ABSTRACT
INTRODUCTION Fungal spore dispersal can rarely be considered alone and is usually a combination of at least some of the key stages in the aerobiology pathway (Edmonds and Benninghoff, 1973), i.e., source, take-off, dispersal, deposition and effect. In this chapter we will consider the three steps needed to transport a spore, through the air, from one place another, namely: how the spore gets into the air, how it is transported through the air and how it is deposited at its final destination. Many examples of spore dispersal studies, used here, have been made in outdoor environments but the same principles apply to indoor applications to identify sources of microbial contamination in food processing situations. Air flow considerations Like all fluids, the flow of air can be in one or two modes: “laminar” where the air molecules follow parallel paths; and “turbulent” where the flow is more chaotic and the molecules follow different paths, although in the same general direction. Laminar flow is usually associated with low velocities and smooth surfaces, and rarely occurs outside wind tunnels or other specialised facilities (Grace, 1977). Therefore in most environments, especially outdoors, air flow is turbulent, and it is the effects of turbulence that are largely responsible for the dispersal of spores carried in the air. However, when air flows over a surface, friction slows it down so that the airspeed decreases as the surface is approached (Figure 1).

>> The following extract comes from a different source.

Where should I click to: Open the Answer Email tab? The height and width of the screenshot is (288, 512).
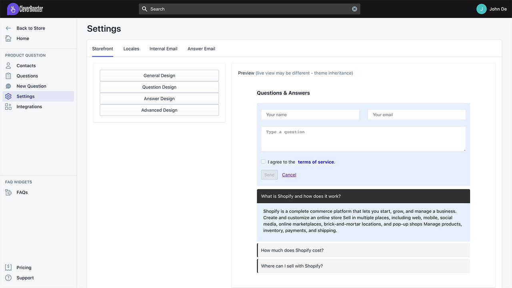(x=201, y=48)
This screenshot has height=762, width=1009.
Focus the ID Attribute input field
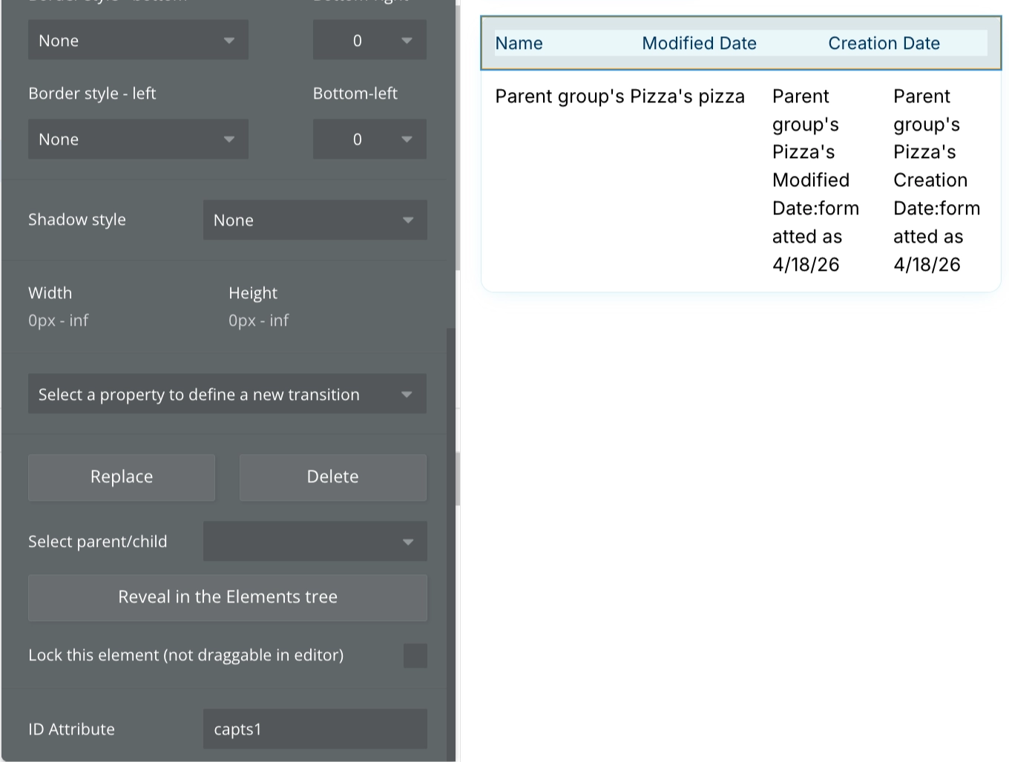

The area of transition from free air flow to the surface is known
as the boundary layer. Very close to the surface the air flow becomes laminar (laminar sublayer) and air speed is almost zero (Grace, 1977). The thickness of this “boundary layer” depends on the nature of the flow over the surface and the structure of the surface itself. Air flow over surfaces has been extensively studied, and flow over natural surfaces such as leaves is discussed by Monteith and Unsworth (1990). The existence of the surface boundary layer has consequences for spore release and dispersal and is discussed below. On a different scale, in the atmosphere, wind speed increases with distance above the surface as frictional forces have a decreasing effect on atmospheric flow. This layer is called the “planetary boundary layer” and extends from the surface to where friction-induced turbulence is effectively zero (Figure 1).